*** PROVIDED INFORMATION Section Begins ***
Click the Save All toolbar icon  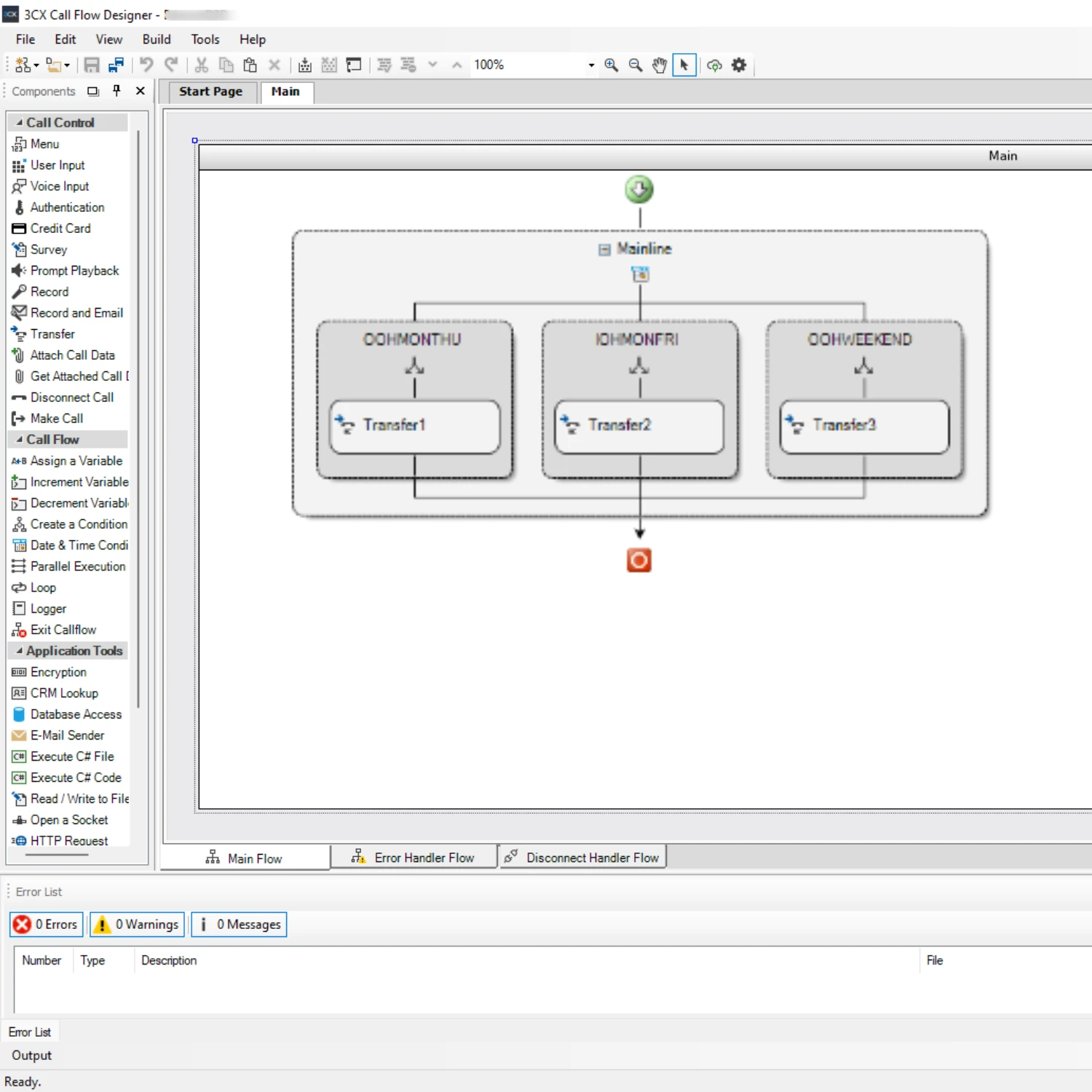116,66
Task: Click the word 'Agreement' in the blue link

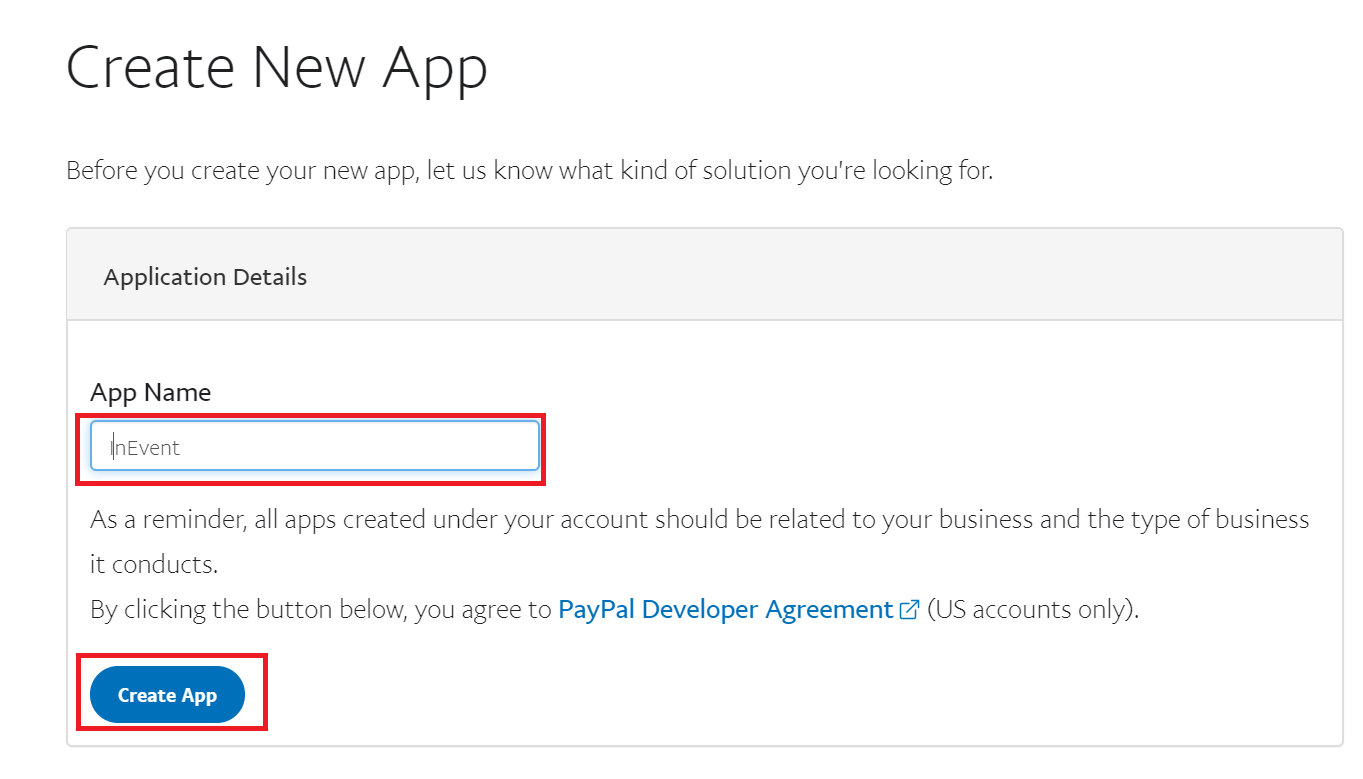Action: pos(829,609)
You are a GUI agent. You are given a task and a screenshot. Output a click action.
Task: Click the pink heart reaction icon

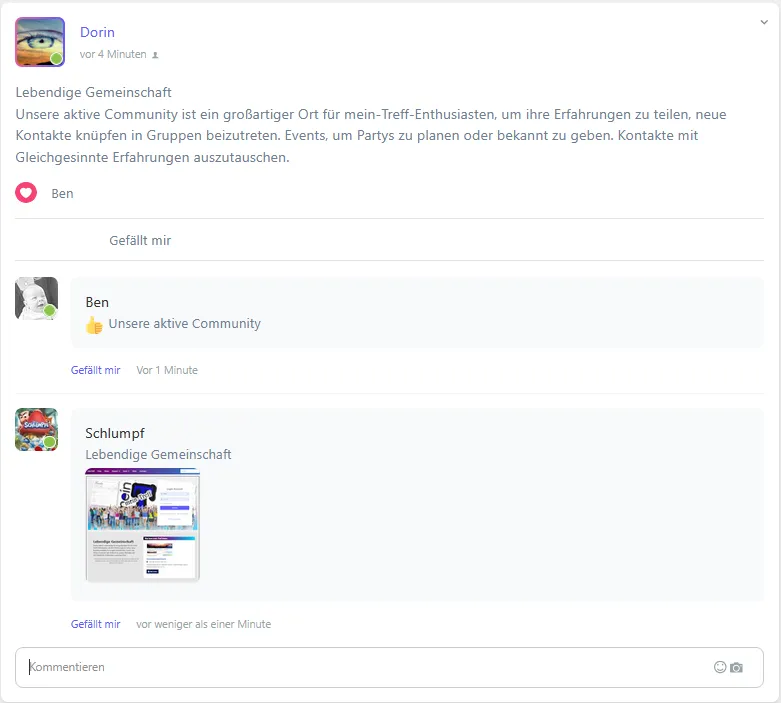[x=26, y=193]
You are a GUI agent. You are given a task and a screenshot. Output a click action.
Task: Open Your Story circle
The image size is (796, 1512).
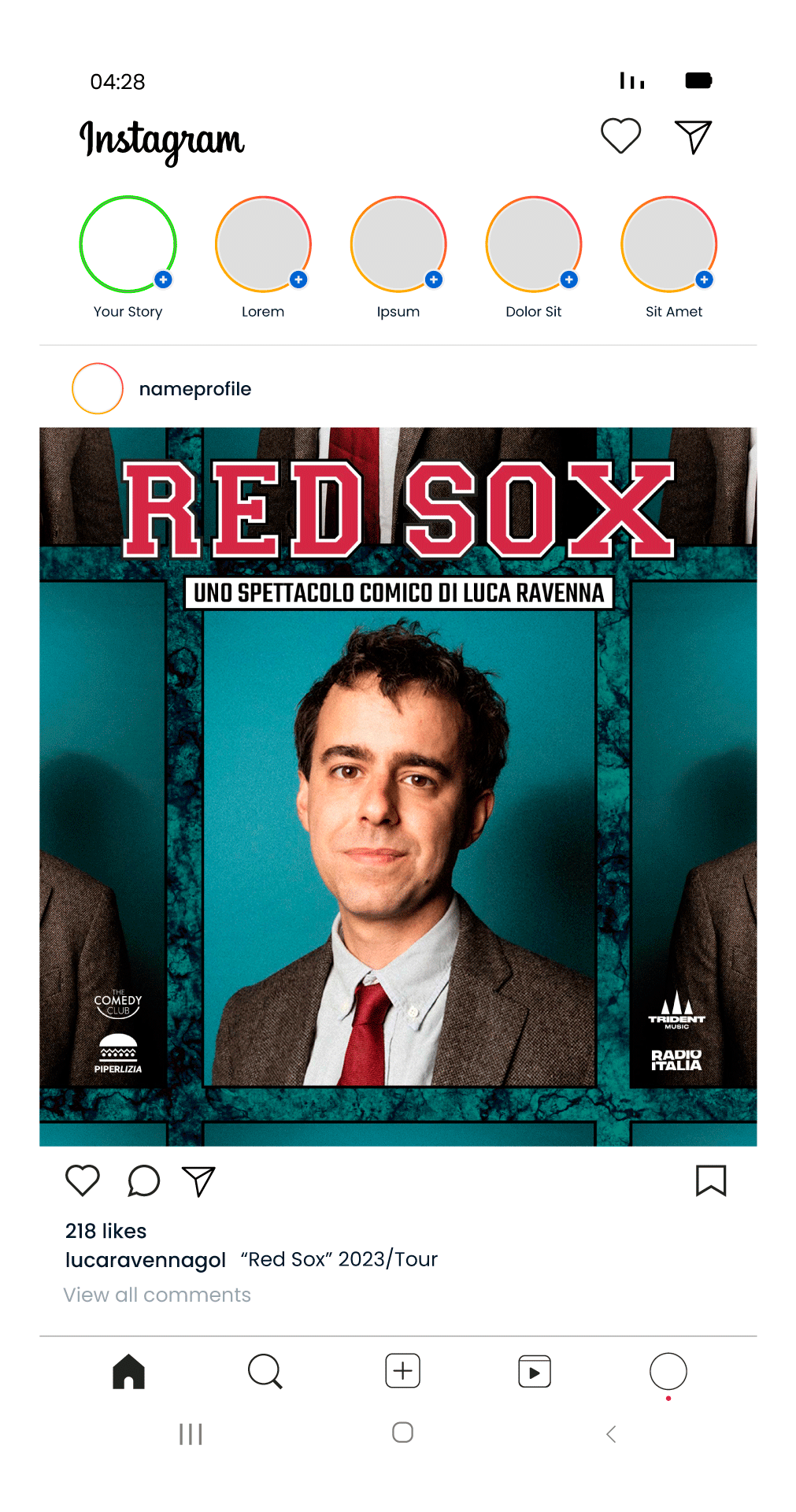click(x=128, y=244)
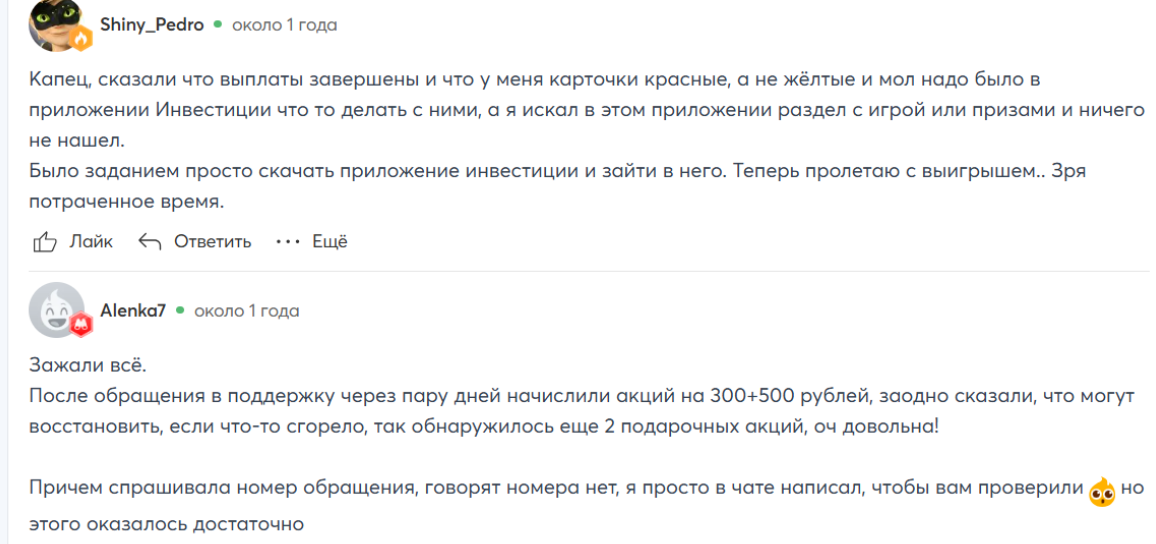Viewport: 1156px width, 544px height.
Task: Expand the "Ещё" options menu
Action: point(330,242)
*** PROVIDED INFORMATION Section Ends ***
● WHAT YOU HAVE TO DO
Reproduce only the lines between the line with "Task: Open Your Story circle" and the final line of the records, both included, so that the copy matches them exactly and contains no pictures.

● RESPONSE TO THE EXERCISE
Task: Open Your Story circle
The image size is (796, 1512).
click(x=128, y=244)
Viewport: 1156px width, 544px height.
Task: Expand the "Ещё" options menu
Action: point(330,242)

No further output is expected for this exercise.